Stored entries
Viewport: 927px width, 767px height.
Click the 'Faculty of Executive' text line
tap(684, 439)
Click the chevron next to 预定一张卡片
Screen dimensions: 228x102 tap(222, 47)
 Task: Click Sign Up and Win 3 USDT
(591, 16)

---

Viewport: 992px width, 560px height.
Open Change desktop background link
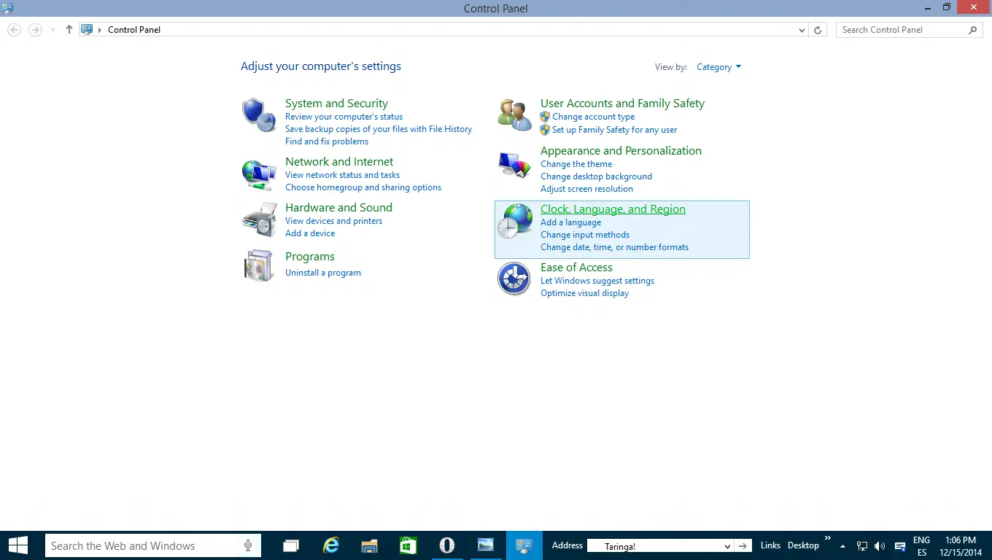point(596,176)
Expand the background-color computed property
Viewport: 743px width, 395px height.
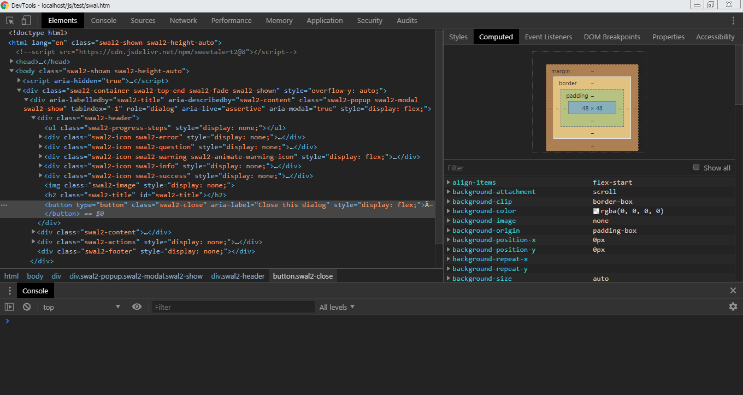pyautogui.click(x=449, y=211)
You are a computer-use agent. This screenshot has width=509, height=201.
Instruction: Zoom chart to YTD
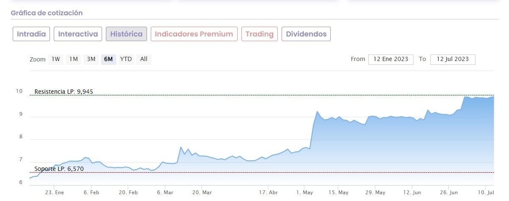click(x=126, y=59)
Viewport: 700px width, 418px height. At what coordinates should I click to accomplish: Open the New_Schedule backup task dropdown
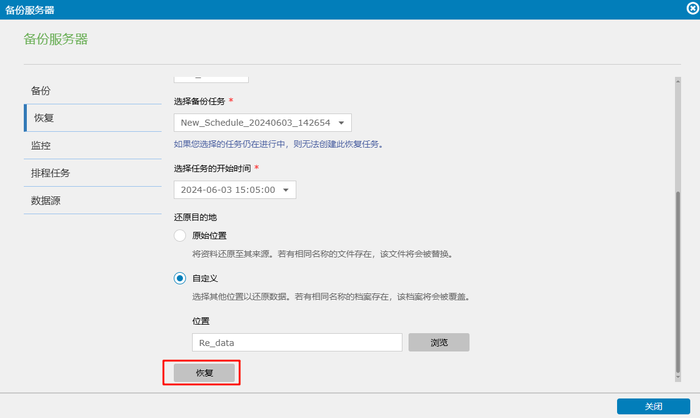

Exercise description
The data above holds the lines to copy: start at the one with "Viewport: 743px width, 395px height.", stop at the one with "Viewport: 700px width, 418px", include both, copy them exactly without pictures, and copy nothing else.

Your response
Viewport: 743px width, 395px height.
pyautogui.click(x=449, y=211)
You are a computer-use agent. This screenshot has width=509, height=201.
Instruction: Zoom chart to YTD
click(x=126, y=59)
Viewport: 700px width, 418px height. At what coordinates should I click to accomplish: Open the New_Schedule backup task dropdown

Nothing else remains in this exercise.